Copy out all of the entries below, switching "radio button" to "option" wherever it appears. Leave everything else unchanged.

- - - - -

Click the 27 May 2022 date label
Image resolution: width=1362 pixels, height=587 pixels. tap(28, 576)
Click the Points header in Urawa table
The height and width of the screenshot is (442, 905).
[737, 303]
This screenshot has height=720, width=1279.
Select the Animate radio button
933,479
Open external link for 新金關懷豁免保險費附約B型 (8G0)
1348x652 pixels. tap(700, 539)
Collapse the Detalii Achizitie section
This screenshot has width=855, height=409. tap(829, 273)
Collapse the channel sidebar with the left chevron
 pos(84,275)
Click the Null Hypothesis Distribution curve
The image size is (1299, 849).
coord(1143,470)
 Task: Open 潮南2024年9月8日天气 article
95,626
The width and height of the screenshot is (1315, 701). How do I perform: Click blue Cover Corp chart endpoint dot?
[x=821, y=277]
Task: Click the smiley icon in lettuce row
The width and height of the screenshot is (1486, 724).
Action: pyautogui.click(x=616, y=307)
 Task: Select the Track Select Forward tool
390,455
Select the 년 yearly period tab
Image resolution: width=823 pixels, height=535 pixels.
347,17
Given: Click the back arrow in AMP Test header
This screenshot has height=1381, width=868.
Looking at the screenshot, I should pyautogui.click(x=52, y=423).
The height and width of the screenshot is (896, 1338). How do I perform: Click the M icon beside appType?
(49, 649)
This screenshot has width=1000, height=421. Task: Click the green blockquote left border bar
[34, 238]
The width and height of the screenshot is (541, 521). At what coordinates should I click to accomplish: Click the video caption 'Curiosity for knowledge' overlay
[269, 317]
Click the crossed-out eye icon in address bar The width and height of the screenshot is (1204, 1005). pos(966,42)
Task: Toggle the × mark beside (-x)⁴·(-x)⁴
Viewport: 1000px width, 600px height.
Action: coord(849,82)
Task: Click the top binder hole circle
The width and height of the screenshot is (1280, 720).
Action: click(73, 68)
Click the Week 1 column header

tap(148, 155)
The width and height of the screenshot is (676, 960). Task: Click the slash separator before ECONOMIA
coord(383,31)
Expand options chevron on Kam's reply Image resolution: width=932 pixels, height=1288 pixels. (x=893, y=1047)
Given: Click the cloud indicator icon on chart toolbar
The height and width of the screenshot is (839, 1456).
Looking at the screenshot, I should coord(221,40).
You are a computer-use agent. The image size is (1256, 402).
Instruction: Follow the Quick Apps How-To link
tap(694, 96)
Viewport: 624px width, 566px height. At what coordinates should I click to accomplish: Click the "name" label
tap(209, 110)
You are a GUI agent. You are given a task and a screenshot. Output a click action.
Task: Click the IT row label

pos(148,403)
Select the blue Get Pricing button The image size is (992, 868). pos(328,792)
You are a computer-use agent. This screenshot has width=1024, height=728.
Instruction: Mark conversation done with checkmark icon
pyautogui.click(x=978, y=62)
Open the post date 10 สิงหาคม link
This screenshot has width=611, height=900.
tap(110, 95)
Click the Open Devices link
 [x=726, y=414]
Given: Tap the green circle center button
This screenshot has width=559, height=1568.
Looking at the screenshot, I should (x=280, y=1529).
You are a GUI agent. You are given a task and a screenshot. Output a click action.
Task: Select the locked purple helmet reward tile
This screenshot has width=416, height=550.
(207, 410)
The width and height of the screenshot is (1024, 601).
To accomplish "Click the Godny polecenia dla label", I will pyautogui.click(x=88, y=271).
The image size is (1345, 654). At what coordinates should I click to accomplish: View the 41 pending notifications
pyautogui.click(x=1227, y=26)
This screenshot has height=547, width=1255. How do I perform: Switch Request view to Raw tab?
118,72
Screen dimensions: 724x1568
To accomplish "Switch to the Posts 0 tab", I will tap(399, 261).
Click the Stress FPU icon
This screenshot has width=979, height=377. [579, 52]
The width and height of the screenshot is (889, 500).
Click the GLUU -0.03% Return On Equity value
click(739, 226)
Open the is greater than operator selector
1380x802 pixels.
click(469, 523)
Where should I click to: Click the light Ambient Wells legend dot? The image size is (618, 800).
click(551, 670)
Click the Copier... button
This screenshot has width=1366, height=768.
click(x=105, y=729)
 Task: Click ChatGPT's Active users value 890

- - - - -

#### Task output:
Click the 27 May 2022 date label
Image resolution: width=1362 pixels, height=587 pixels. tap(28, 576)
Click the Points header in Urawa table
The height and width of the screenshot is (442, 905).
[737, 303]
This screenshot has height=720, width=1279.
Select the Animate option
933,479
Open external link for 新金關懷豁免保險費附約B型 (8G0)
1348x652 pixels. tap(700, 539)
Collapse the Detalii Achizitie section
This screenshot has width=855, height=409. tap(829, 273)
Collapse the channel sidebar with the left chevron
 pos(84,275)
Click the Null Hypothesis Distribution curve
The image size is (1299, 849).
coord(1143,470)
 Task: Open 潮南2024年9月8日天气 article
95,626
The width and height of the screenshot is (1315, 701). How do I perform: Click blue Cover Corp chart endpoint dot?
[x=821, y=277]
Task: Click the smiley icon in lettuce row
The width and height of the screenshot is (1486, 724).
Action: pyautogui.click(x=616, y=307)
 Task: Select the Track Select Forward tool
390,455
Select the 년 yearly period tab
Image resolution: width=823 pixels, height=535 pixels.
347,17
Given: Click the back arrow in AMP Test header
This screenshot has height=1381, width=868.
Looking at the screenshot, I should pyautogui.click(x=52, y=423).
The height and width of the screenshot is (896, 1338). How do I perform: Click the M icon beside appType?
(49, 649)
This screenshot has width=1000, height=421. Task: Click the green blockquote left border bar
[34, 238]
The width and height of the screenshot is (541, 521). At what coordinates should I click to accomplish: Click the video caption 'Curiosity for knowledge' overlay
[269, 317]
Click the crossed-out eye icon in address bar The width and height of the screenshot is (1204, 1005). pos(966,42)
Task: Toggle the × mark beside (-x)⁴·(-x)⁴
Viewport: 1000px width, 600px height.
Action: coord(849,82)
Task: Click the top binder hole circle
The width and height of the screenshot is (1280, 720).
Action: click(73, 68)
Click the Week 1 column header

tap(148, 155)
The width and height of the screenshot is (676, 960). Task: Click the slash separator before ECONOMIA
coord(383,31)
Expand options chevron on Kam's reply Image resolution: width=932 pixels, height=1288 pixels. (x=893, y=1047)
Given: Click the cloud indicator icon on chart toolbar
The height and width of the screenshot is (839, 1456).
Looking at the screenshot, I should coord(221,40).
You are a computer-use agent. The image size is (1256, 402).
Instruction: Follow the Quick Apps How-To link
tap(694, 96)
Viewport: 624px width, 566px height. At what coordinates should I click to accomplish: Click the "name" label
tap(209, 110)
You are a GUI agent. You are given a task and a screenshot. Output a click action.
Task: Click the IT row label

pos(148,403)
Select the blue Get Pricing button The image size is (992, 868). pos(328,792)
You are a computer-use agent. This screenshot has width=1024, height=728.
Instruction: Mark conversation done with checkmark icon
pyautogui.click(x=978, y=62)
Open the post date 10 สิงหาคม link
This screenshot has width=611, height=900.
tap(110, 95)
Click the Open Devices link
 [x=726, y=414]
Given: Tap the green circle center button
This screenshot has width=559, height=1568.
Looking at the screenshot, I should (x=280, y=1529).
You are a GUI agent. You are given a task and a screenshot. Output a click action.
Task: Select the locked purple helmet reward tile
This screenshot has width=416, height=550.
(207, 410)
The width and height of the screenshot is (1024, 601).
To accomplish "Click the Godny polecenia dla label", I will pyautogui.click(x=88, y=271).
The image size is (1345, 654). At what coordinates should I click to accomplish: View the 41 pending notifications
pyautogui.click(x=1227, y=26)
This screenshot has height=547, width=1255. How do I perform: Switch Request view to Raw tab?
118,72
Screen dimensions: 724x1568
To accomplish "Switch to the Posts 0 tab", I will tap(399, 261).
Click the Stress FPU icon
This screenshot has width=979, height=377. [579, 52]
The width and height of the screenshot is (889, 500).
Click the GLUU -0.03% Return On Equity value
click(739, 226)
Open the is greater than operator selector
1380x802 pixels.
click(469, 523)
Where should I click to: Click the light Ambient Wells legend dot? The image size is (618, 800).
click(551, 670)
Click the Copier... button
This screenshot has width=1366, height=768.
click(x=105, y=729)
 Task: Click ChatGPT's Active users value 890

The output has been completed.